Penn Research Shows That Short-Nosed Dogs Can Breathe a Little Easier During Critical Care

facebook twitter google print email
Media Contact:Evan Lerner | | 215-573-6604June 1, 2011

PHILADELPHIA — Dogs with smushed-in noses may be adorable, but that distinctive short nose can lead to respiratory distress and disease, hospital visits and sometimes the need to receive mechanical assistance just to breathe.  Fortunately, a study by researchers at the University of Pennsylvania’s School of Veterinary Medicine shows that these dogs do just as well as their longer-nosed kin during mechanical ventilation procedures. 

The study was conducted by Assistant Professor Deborah C. Silverstein and graduate student Guillaume Hoareau, both in the department of Clinical Studies at Penn Vet, along with Assistant Professor Matthew Mellema of the Department of Surgical and Radiological Sciences, University of California, Davis.

Their work was published in the Journal of Veterinary Emergency and Critical Care.

Brachycephalic dogs — dogs with skulls that are shorter than they are wide — have tiny nostrils, elongated soft palates, narrow windpipes and other abnormalities of their upper respiratory tracts. This makes it difficult for them to breathe, even in ideal conditions, as anyone who has heard a bulldog snore can attest.  

However, when brachycephalic dogs get lung disease, such as pneumonia, they experience a potentially deadly vicious cycle: Their increased need for oxygen causes them to breathe harder, which stresses their already weak airways, causing them to breathe even harder.  With the possibility that their airways could completely collapse, veterinarians must consider whether to mechanically help such dogs breathe.  

“Out of the dogs that are admitted to the ICU at Matthew J. Ryan Veterinary Hospital with respiratory disease, it’s more common for these breeds to be placed onto mechanical ventilation,” Silverstein said.  “And the incidence of respiratory disease in these dogs is higher than other dogs.”  

This leads to a paradox when such dogs show up in emergency rooms; they need more help breathing when under anesthesia than other dogs, but veterinarians fear they are more likely to suffer complications or may be difficult to wean from mechanical ventilators. 

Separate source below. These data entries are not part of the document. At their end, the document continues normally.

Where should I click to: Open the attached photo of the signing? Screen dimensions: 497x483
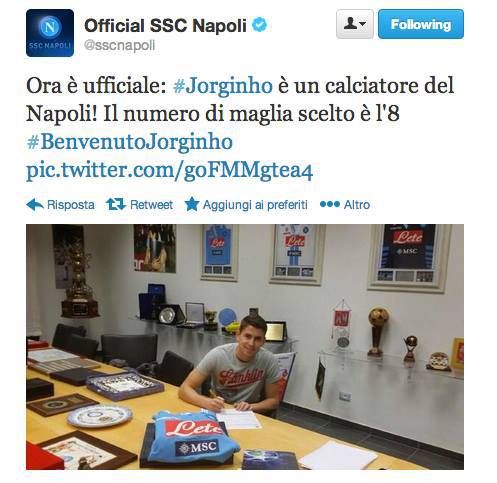click(245, 347)
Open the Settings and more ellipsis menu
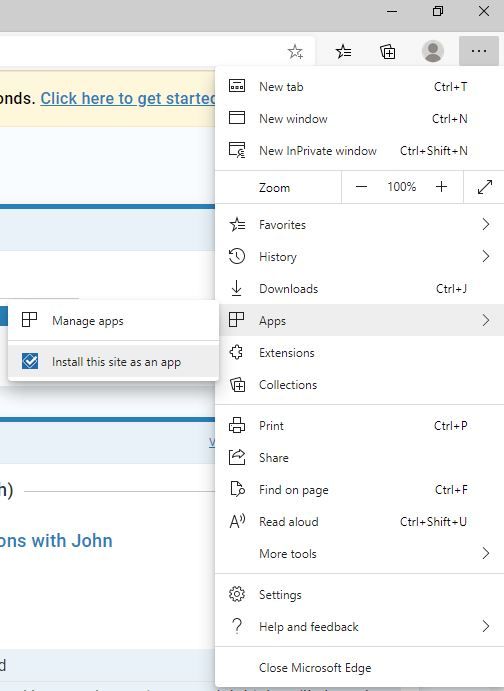Image resolution: width=504 pixels, height=691 pixels. [x=479, y=51]
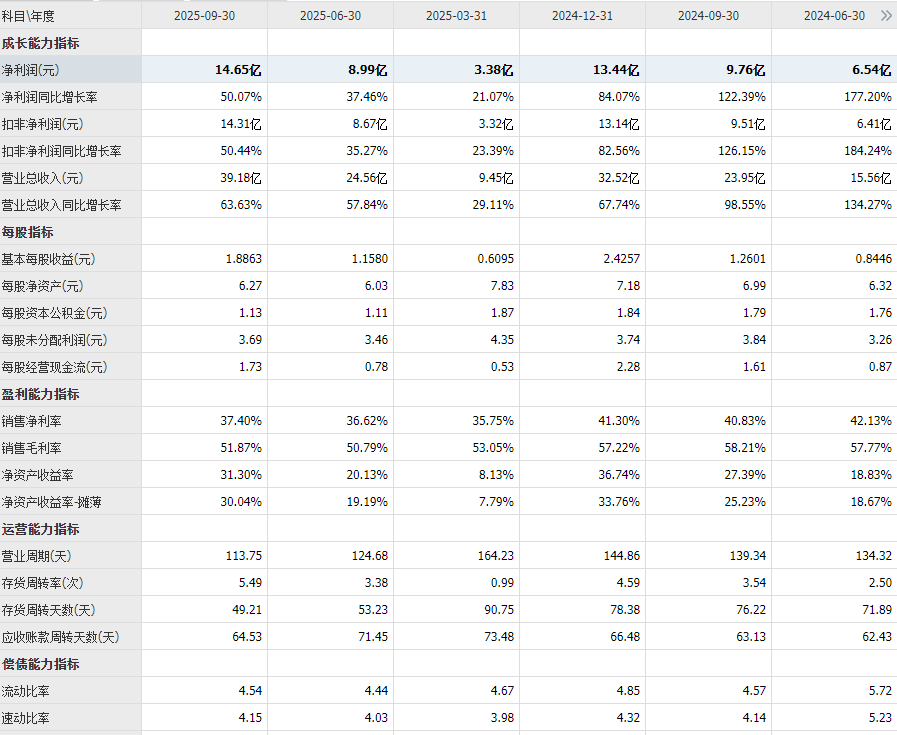Click the 成长能力指标 section heading
Screen dimensions: 897x735
coord(40,43)
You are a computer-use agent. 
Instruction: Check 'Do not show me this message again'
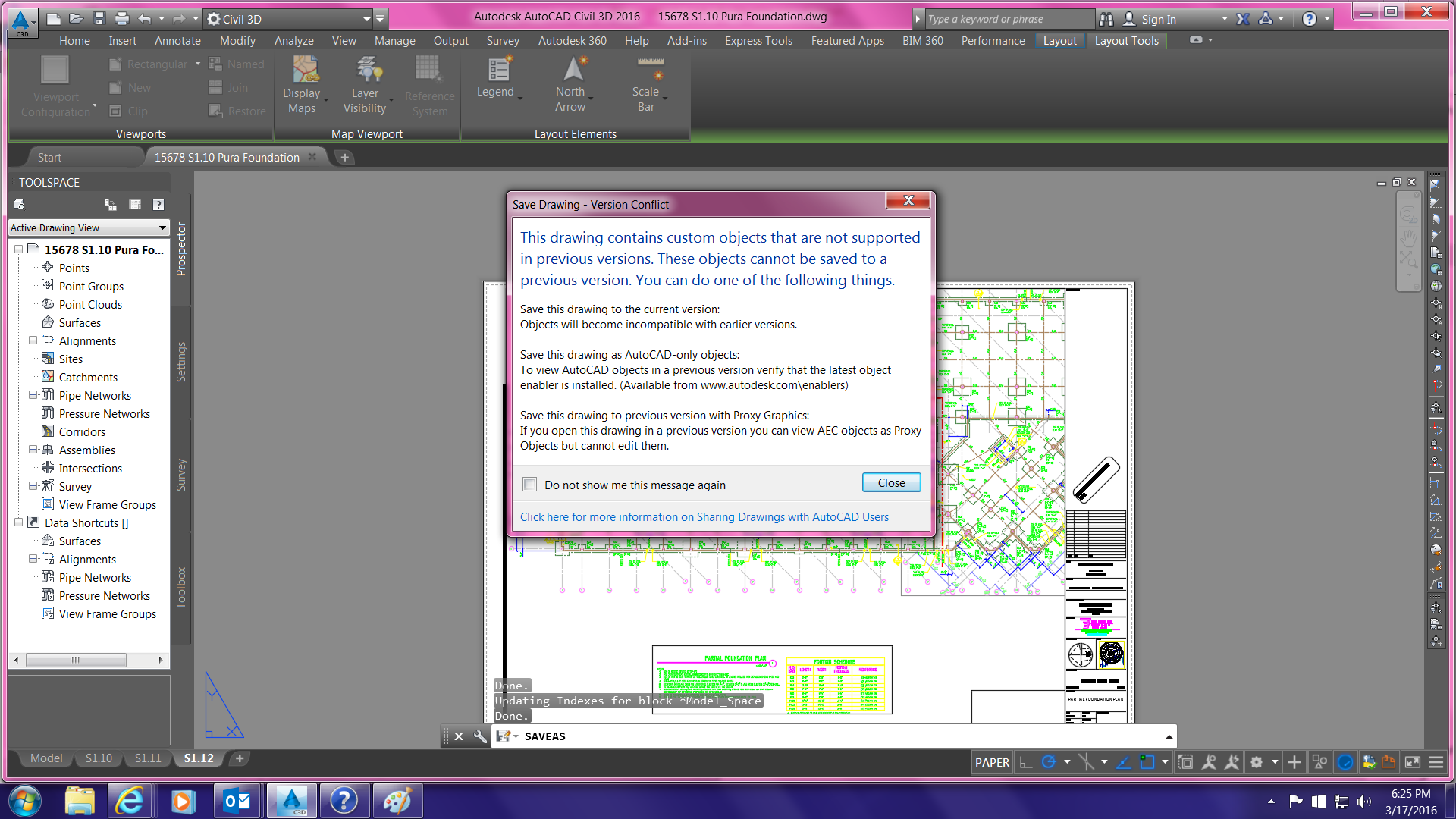coord(530,485)
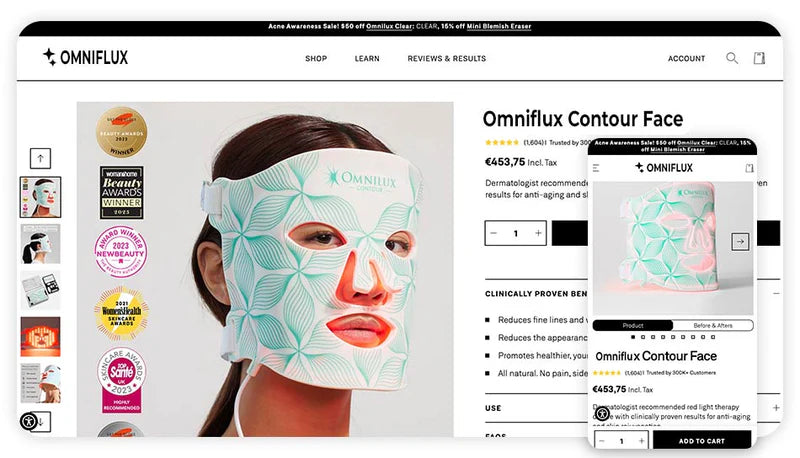Image resolution: width=800 pixels, height=458 pixels.
Task: Increase the desktop quantity with plus
Action: tap(538, 233)
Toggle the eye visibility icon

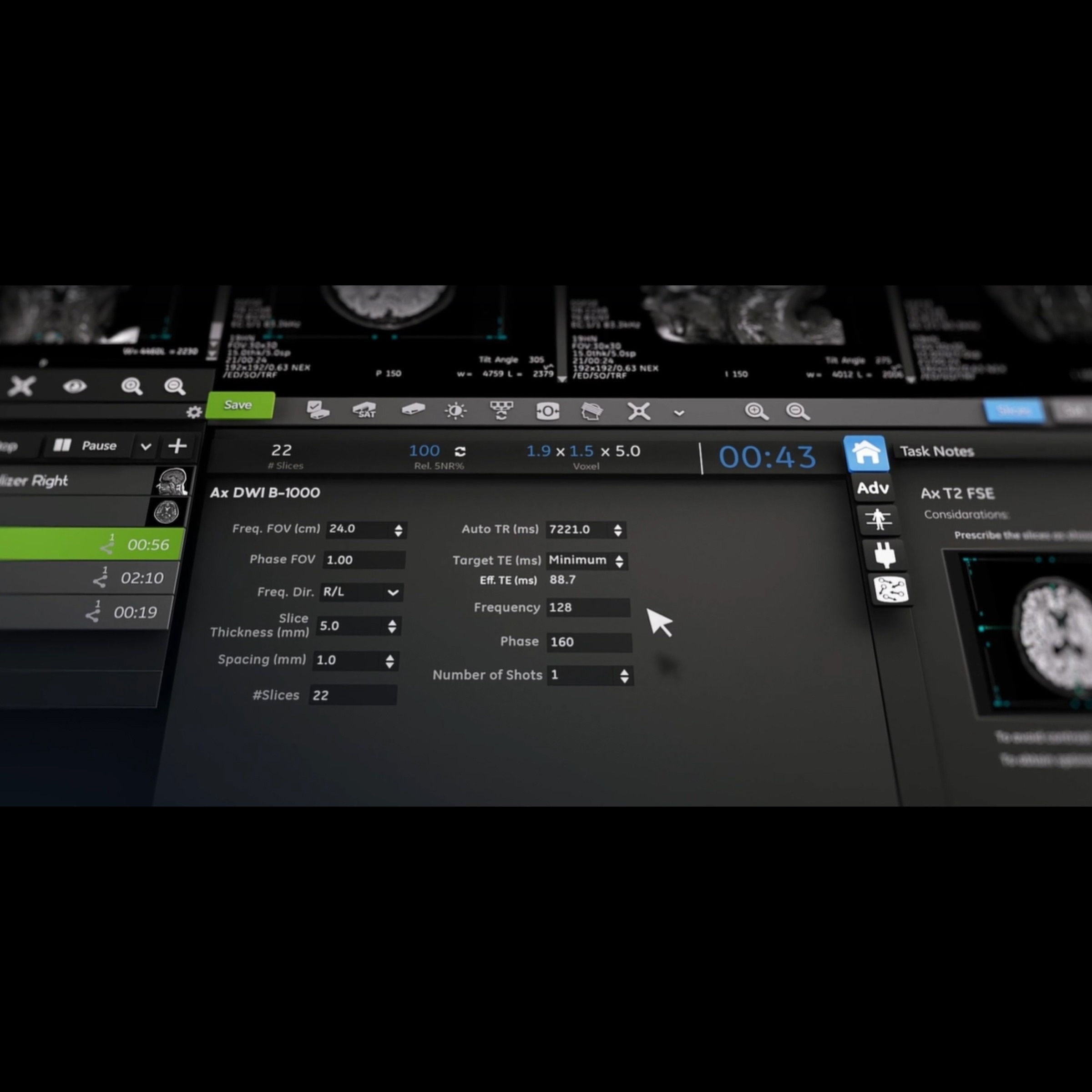tap(75, 387)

“It’s dogma — we know that when they’re anesthetized during an elective procedure, there’s always a chance they’re going to have a harder time waking up. Once the airway relaxes, it can easily become obstructed,” Silverstein said.

Veterinarians insert a breathing tube into a dog’s windpipe and attach it to a machine that, after monitoring the dog’s blood oxygen and carbon dioxide levels, delivers a measured amount of air with oxygen directly to its lungs.  But a combination of the tube irritating the dog’s airways and the sedative drugs that are required may make it more difficult to successfully take them off of the respirator once the lung disease is less severe.

To test if this assumption was true, Silverstein and her colleagues looked at the medical records for brachycephalic dogs, specifically, French and English bulldogs, pugs and Boston terriers, that came into Penn’s veterinary hospital between 1990 and 2008.  They found that brachycephalic dogs survived at the same rate as the general population of dogs.

Future studies based on this work could improve care for brachycephalic dogs by looking at a larger sample size, getting a better sense of their oxygenation levels before and during the procedure  and determining whether mechanical ventilation could be avoided in favor of a more benign procedure.

As it stands now, however, the dogma about brachycephalic dogs and mechanical ventilation can be safely discarded. 

“A majority of brachycephalics with respiratory issues don’t need to go on a ventilator, but, for the ones with lung disease as well, a ventilator can be very helpful in getting them through that severe period or respiratory distress,” Silverstein said. “We shouldn’t be scared to ventilate them if they need it.”